Given passage =>
━━━━━━
= Tripartism =

Economic system of neo-corporatism

Tripartism is an economic system of neo-corporatism based on a mixed economy and tripartite contracts between employers' organizations, trade unions, and the government of a country. Each is to act as a social partner to create economic policy through cooperation, consultation, negotiation, and compromise. In Tripartism, the government has a large role in the economy and engages in negotiations between labour unions and business interest groups to establish economic policy.

Tripartism became a popular form of economic policy during the economic crisis of the 1930s. Tripartism was supported by several different political movements at this time, including: Catholic social teaching, fascism, and democratic political movements. Tripartism is a prominent economic policy in Europe, particularly where Christian democratic parties influenced by Catholic social teaching have held power; it is a core part of the Nordic model seen in the economic systems of Scandinavia and the Benelux that were put in place by social democratic governments. Another example is the national income policy agreement in Finland. Globally, tripartite institutions, such as Ghana's Tripartite Committee and Singapore's National Trade Union Congress, have been implemented into economic systems. Tripartite agreements are an important component in practical labour law, since they cover not only wages but also issues such as policies on benefits, holiday, work hours, and worker safety.

==International Labour Organization==
The International Labour Organization (ILO) is the only United Nations agency that is based on tripartism. It uses the discussions between the three groups in drafting of standards and conventions. Also for the implementation of ILO-standards in national law, tripartite consultations on a national level are a requirement for those countries party to the Tripartite Consultation (International Labour Standards) Convention, 1976. The United States withdrew from the ILO in 1977, based partly on the claim that Communist countries could not send authentically tripartite representation. The United States restored its membership with the ILO in 1980, with United States president Jimmy Carter having established the President's Committee on the ILO (PC/ILO).

=== History of tripartism in the ILO ===
Some countries already used a tripartite structure to deal with social issues at the end of 19th century, and World War I made this type of approach far more urgent. In this new kind of conflict, military success was tightly bound up with the ability of nations to support increasing demands on their economies and to build ever more sophisticated weapons, which demanded concerted industrial efforts. Business and labour had to become involved in policy and cooperate to support the national effort.

During the war, Allied countries had made many promises to trade unions and employers so that they could rely on business' contribution to the war effort. Trade unions and employers were invited to sit on governmental bodies in Great Britain, the United States, and elsewhere. Moreover, unions were asked to forego acquired trade union rights for the sake of the war effort with promises that these rights would be restored after the conflict.
━━━━━━
Written instruction 1 =>
According to the passage on tripartism, which United Nations agency is the only one based on tripartism?
Written instruction 2 =>
Carry on the passage about tripartism from its final sentence.

Collected data =>
━━━━━━
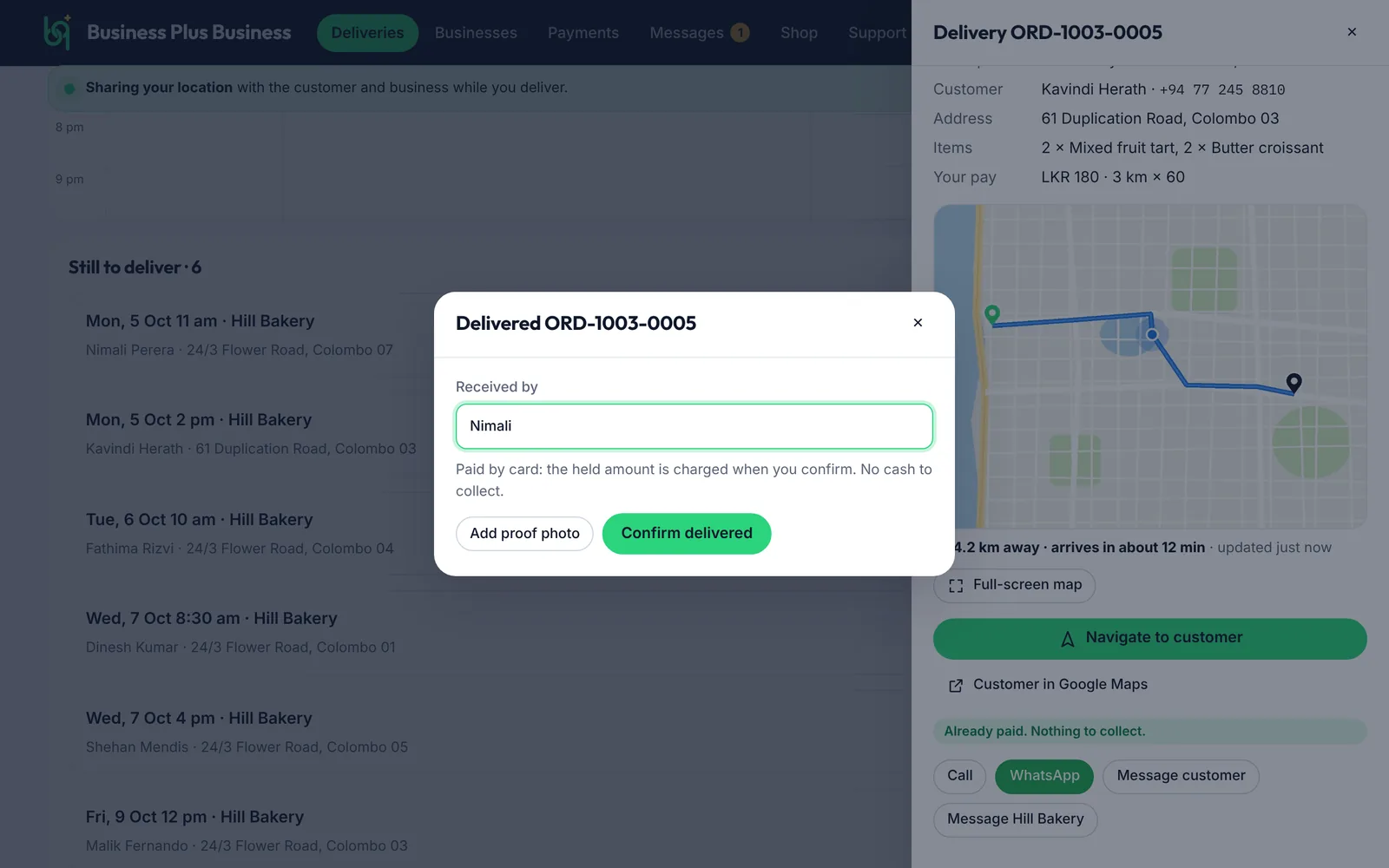Call the customer
The image size is (1389, 868).
pyautogui.click(x=959, y=776)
━━━━━━
Exercise response 1 =>
The International Labour Organization (ILO).

Exercise response 2 =>
The first draft of the labour proposals for the peace conference had been prepared by the British government and became the basis for the discussions in the Labour Commission, and these proposals included the establishment of an international organization for labour legislation that would give a voting role to representatives of workers and employers. The ILO offered the world a different way to solve social strife; it provided it with the procedures and techniques of bargaining and negotiation to replace violent conflict as a means of securing more humane and dignified conditions of work. While there have been problems along the way, tripartism generally survived without a successful challenge to the principle, despite attempts by the Soviet Union, in particular, to weaken it. As World War II came to a close, the value of tripartism was reaffirmed in the Declaration of Philadelphia.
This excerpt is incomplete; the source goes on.